From: Suren Baghdasaryan <surenb@google.com>
To: Will Deacon <will@kernel.org>
Cc: Peter Zijlstra <peterz@infradead.org>,
boqun.feng@gmail.com, mark.rutland@arm.com,
Mateusz Guzik <mjguzik@gmail.com>,
akpm@linux-foundation.org, willy@infradead.org,
liam.howlett@oracle.com, lorenzo.stoakes@oracle.com,
david.laight.linux@gmail.com, mhocko@suse.com, vbabka@suse.cz,
hannes@cmpxchg.org, oliver.sang@intel.com,
mgorman@techsingularity.net, david@redhat.com,
peterx@redhat.com, oleg@redhat.com, dave@stgolabs.net,
paulmck@kernel.org, brauner@kernel.org, dhowells@redhat.com,
hdanton@sina.com, hughd@google.com, lokeshgidra@google.com,
minchan@google.com, jannh@google.com, shakeel.butt@linux.dev,
souravpanda@google.com, pasha.tatashin@soleen.com,
klarasmodin@gmail.com, richard.weiyang@gmail.com,
corbet@lwn.net, linux-doc@vger.kernel.org, linux-mm@kvack.org,
linux-kernel@vger.kernel.org, kernel-team@android.com
Subject: Re: [PATCH] refcount: Strengthen inc_not_zero()

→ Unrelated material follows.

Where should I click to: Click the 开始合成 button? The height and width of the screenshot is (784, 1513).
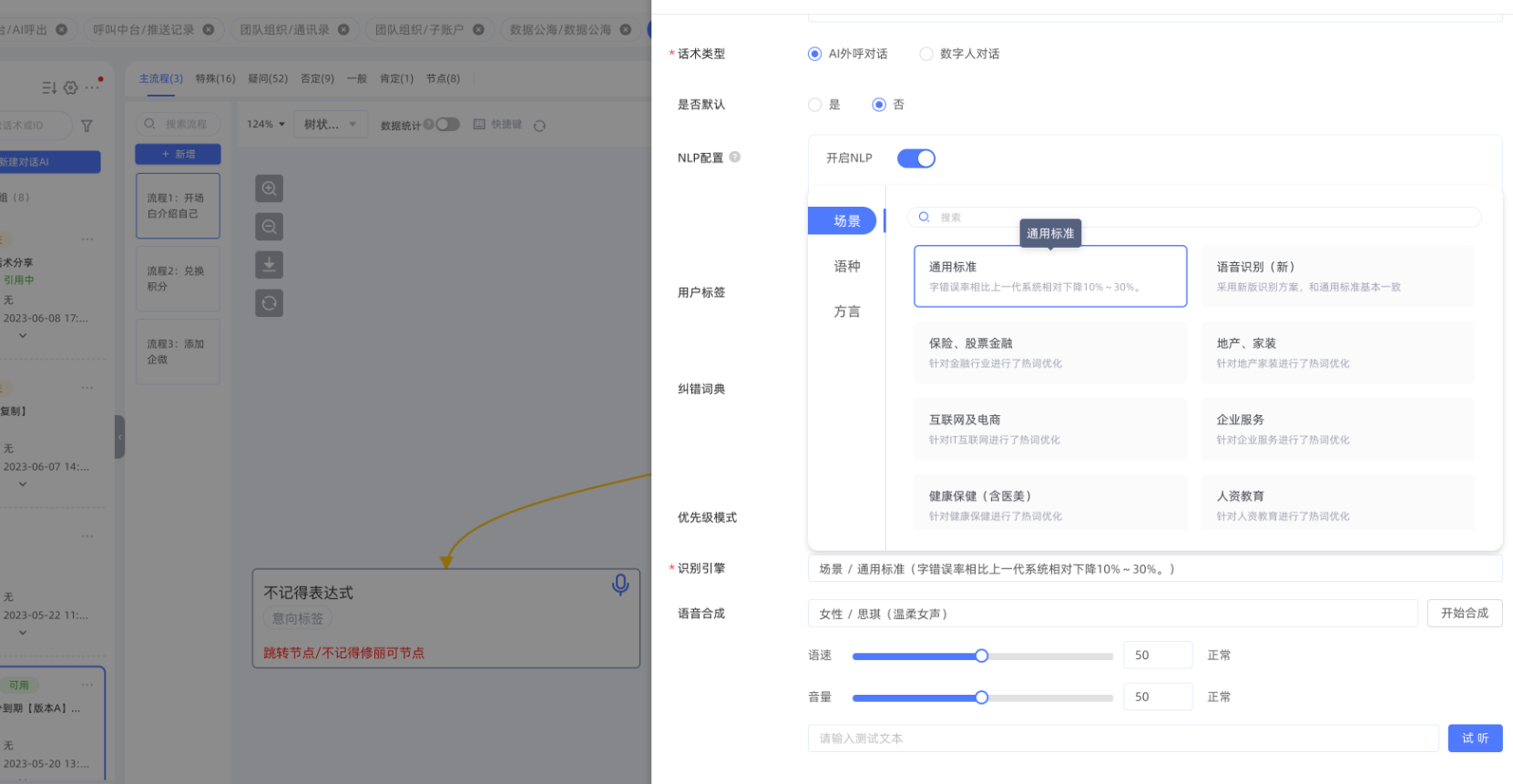[1464, 613]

Date: Wed, 5 Feb 2025 19:03:38 -0800 [thread overview]
Message-ID: <CAJuCfpGeHaQu_F6mJo70S+cxWD_PvhDCvfBsD-UXWqwMuOTRYA@mail.gmail.com> (raw)
In-Reply-To: <CAJuCfpHJedxhZuuoKkKaQXsT-3tPSkhUwHadJRGEdTxSkzRc_w@mail.gmail.com>
On Tue, Jan 28, 2025 at 3:51 PM Suren Baghdasaryan <surenb@google.com> wrote:
>
> On Mon, Jan 27, 2025 at 11:21 AM Suren Baghdasaryan <surenb@google.com> wrote:
> >
> > On Mon, Jan 27, 2025 at 6:09 AM Will Deacon <will@kernel.org> wrote:
> > >
> > > On Fri, Jan 17, 2025 at 03:41:36PM +0000, Will Deacon wrote:
> > > > On Wed, Jan 15, 2025 at 05:00:11PM +0100, Peter Zijlstra wrote:
> > > > > On Wed, Jan 15, 2025 at 12:13:34PM +0100, Peter Zijlstra wrote:
> > > > >
> > > > > > Notably, it means refcount_t is entirely unsuitable for anything
> > > > > > SLAB_TYPESAFE_BY_RCU, since they all will need secondary validation
> > > > > > conditions after the refcount succeeds.
> > > > > >
> > > > > > And this is probably fine, but let me ponder this all a little more.
> > > > >
> > > > > Even though SLAB_TYPESAFE_BY_RCU is relatively rare, I think we'd better
> > > > > fix this, these things are hard enough as they are.
> > > > >
> > > > > Will, others, wdyt?
> > > >
> > > > We should also update the Documentation (atomic_t.txt and
> > > > refcount-vs-atomic.rst) if we strengthen this.
> > > >
> > > > > ---
> > > > > Subject: refcount: Strengthen inc_not_zero()
> > > > >
> > > > > For speculative lookups where a successful inc_not_zero() pins the
> > > > > object, but where we still need to double check if the object acquired
> > > > > is indeed the one we set out to aquire, needs this validation to happen
> > > > > *after* the increment.
> > > > >
> > > > > Notably SLAB_TYPESAFE_BY_RCU is one such an example.
> > > > >
> > > > > Signed-off-by: Peter Zijlstra (Intel) <peterz@infradead.org>
> > > > > ---
> > > > > include/linux/refcount.h | 15 ++++++++-------
> > > > > 1 file changed, 8 insertions(+), 7 deletions(-)
> > > > >
> > > > > diff --git a/include/linux/refcount.h b/include/linux/refcount.h
> > > > > index 35f039ecb272..340e7ffa445e 100644
> > > > > --- a/include/linux/refcount.h
> > > > > +++ b/include/linux/refcount.h
> > > > > @@ -69,9 +69,10 @@
> > > > > * its the lock acquire, for RCU/lockless data structures its the dependent
> > > > > * load.
> > > > > *
> > > > > - * Do note that inc_not_zero() provides a control dependency which will order
> > > > > - * future stores against the inc, this ensures we'll never modify the object
> > > > > - * if we did not in fact acquire a reference.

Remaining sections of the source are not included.